Recently a strange “issue advocacy ad” appeared in the Wall Street Journal paid for by the Tokyo Metropolitan government. The gist of the ad is to tell the American people that the Tokyo government intends to purchase certain islands in East China Sea and is seeking American “understanding and support.”
The islands in question are ostensibly to be purchased from some private Japanese owner so one would wonder why American support is worthy of such attention-grabbing ploy. It turns out that there is a lot more to this story than meets the eye and the person orchestrating this scheme is none other than Shintaro Ishihara, the governor of Tokyo.
Ishihara is a rabid right-wing nationalist previously known for giving America the middle finger salute in the ‘80s when he wrote the book, The Japan that Can Say No. He is despised by China and other Asian nations for prominently denying that the Nanjing Massacre and other WWII atrocities were ever committed by the Japanese imperial troops.
The string of islands Ishihara wants to buy are located north of Taiwan, referred to as Senkaku by the people in Japan and as Diaoyu by the people in China, Taiwan and the Chinese diaspora over the world. These islands are geologically connected to Taiwan and separate from the geological formation that makes up the Ryukyu (or Okinawan) island chain.
Japan claimed possession of the Diaoyu/Senkaku islands since 1894 when the islands were made part of the Okinawa prefecture. But China had, since the 14th century, administered the islands as a part of Taiwan. These islands were ceded to Japan along with Taiwan in 1895 when the Qing forces lost the war with Japan.
At the end of WWII, according to the agreement struck by the leaders of the victorious Allies, Taiwan was returned to China and these islands should have been included. But for strategic reasons, the U.S. held onto these islands until 1972, at which time, the US handed these islands to Japan along with the Okinawan chain of islands.
There was no historical or geological justification for the regrettable American action. Instead, the action has directly led to the festering dispute between China and Taiwan on the one side and Japan on the other. Ishihara exploited this bone of contention to embarrass his own national government and raise the tension between China and Japan. The ad in the Wall Street Journal was his attempt to enlarge the dispute and bring the US into the boil.
Indeed, Ishihara has raised the temperature of the confrontation between the foreign affair ministries of China and Japan. Japan has had to recall its ambassador to Beijing and change to one less sympathetic to China. Cities in China raged with citizen protests, in some cases overturning Japanese branded police cars and smashing Japanese storefronts. Among the greater China, messages condemning Japan filled the Internet.

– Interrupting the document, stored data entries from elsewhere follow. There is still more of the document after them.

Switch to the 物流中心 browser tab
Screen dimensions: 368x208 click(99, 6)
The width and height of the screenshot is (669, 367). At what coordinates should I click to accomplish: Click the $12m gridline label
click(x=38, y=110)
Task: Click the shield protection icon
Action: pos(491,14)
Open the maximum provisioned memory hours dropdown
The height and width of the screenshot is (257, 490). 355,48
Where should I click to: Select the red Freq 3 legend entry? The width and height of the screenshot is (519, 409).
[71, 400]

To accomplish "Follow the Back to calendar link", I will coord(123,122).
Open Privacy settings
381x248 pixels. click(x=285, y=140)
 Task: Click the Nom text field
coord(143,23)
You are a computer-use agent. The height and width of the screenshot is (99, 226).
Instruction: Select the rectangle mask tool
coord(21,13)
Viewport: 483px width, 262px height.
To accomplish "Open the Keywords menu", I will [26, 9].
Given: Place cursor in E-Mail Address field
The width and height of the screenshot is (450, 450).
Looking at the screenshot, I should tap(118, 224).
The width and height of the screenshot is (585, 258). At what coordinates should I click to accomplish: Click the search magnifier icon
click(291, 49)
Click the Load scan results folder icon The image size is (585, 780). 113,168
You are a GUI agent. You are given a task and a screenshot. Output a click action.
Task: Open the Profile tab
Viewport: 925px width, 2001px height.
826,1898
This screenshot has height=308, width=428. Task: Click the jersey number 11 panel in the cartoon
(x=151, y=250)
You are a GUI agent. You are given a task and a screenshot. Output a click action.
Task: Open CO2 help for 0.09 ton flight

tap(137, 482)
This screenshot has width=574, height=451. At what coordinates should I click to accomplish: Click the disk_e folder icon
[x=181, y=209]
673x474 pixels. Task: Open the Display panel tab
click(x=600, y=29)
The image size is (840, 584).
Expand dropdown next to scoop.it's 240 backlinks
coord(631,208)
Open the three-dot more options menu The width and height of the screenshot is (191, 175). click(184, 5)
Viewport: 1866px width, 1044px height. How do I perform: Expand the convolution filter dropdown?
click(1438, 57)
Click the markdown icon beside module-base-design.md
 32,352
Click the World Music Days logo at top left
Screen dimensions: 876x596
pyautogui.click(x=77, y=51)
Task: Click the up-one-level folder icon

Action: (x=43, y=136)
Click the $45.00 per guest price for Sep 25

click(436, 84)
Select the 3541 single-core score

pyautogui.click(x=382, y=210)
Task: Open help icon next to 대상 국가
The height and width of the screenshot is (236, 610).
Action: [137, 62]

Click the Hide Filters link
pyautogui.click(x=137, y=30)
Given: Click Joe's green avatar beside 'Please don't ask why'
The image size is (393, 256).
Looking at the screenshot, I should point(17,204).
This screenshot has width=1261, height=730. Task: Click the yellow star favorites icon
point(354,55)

A group of activists from Hong Kong recently braved stormy seas to land at one of the islands to plant a flag of China. Their subsequent arrest by the Japanese coast guard was followed by immediate demand for release by the Beijing and Hong Kong governments. Prompt release without formal charges by Japan was then met with vocal disapproval from the Ishihara followers.
The American public needs to know that the Chinese reaction on these islands, whether from China, Taiwan or the diaspora around the world, is deeply rooted from a half century of humiliation suffered at the hands of Japanese imperialism. Since Japan has never formally apologized for the many atrocities committed by their imperial troops, the Chinese people cannot forget.
The squabble may seem trivial to the American policymakers but it is a tremendously emotional one for the Chinese people. Time and again it has been shown that it does not take much for the Chinese to react viscerally to any provocation instigated by Japan. There have been incidents of high seas chicken between fishing boats from China and Taiwan versus the coast guard cutters from Japan, each accusing the other for initiating the hostile bump and run. The incendiary nature of these incidents can quickly get out of hand, escalate into shooting conflicts and rage out of the control of either government.
The US State Department is aware of the sensitivity surrounding the islands but is playing the role of strategic ambiguity badly. The islands should never have been handed to Japan administratively. To this date, State Department spokesperson has to awkwardly demur when asked if the US security pact with Japan includes these uninhabited islands and avoid publicly stating as to which country is the rightful owner.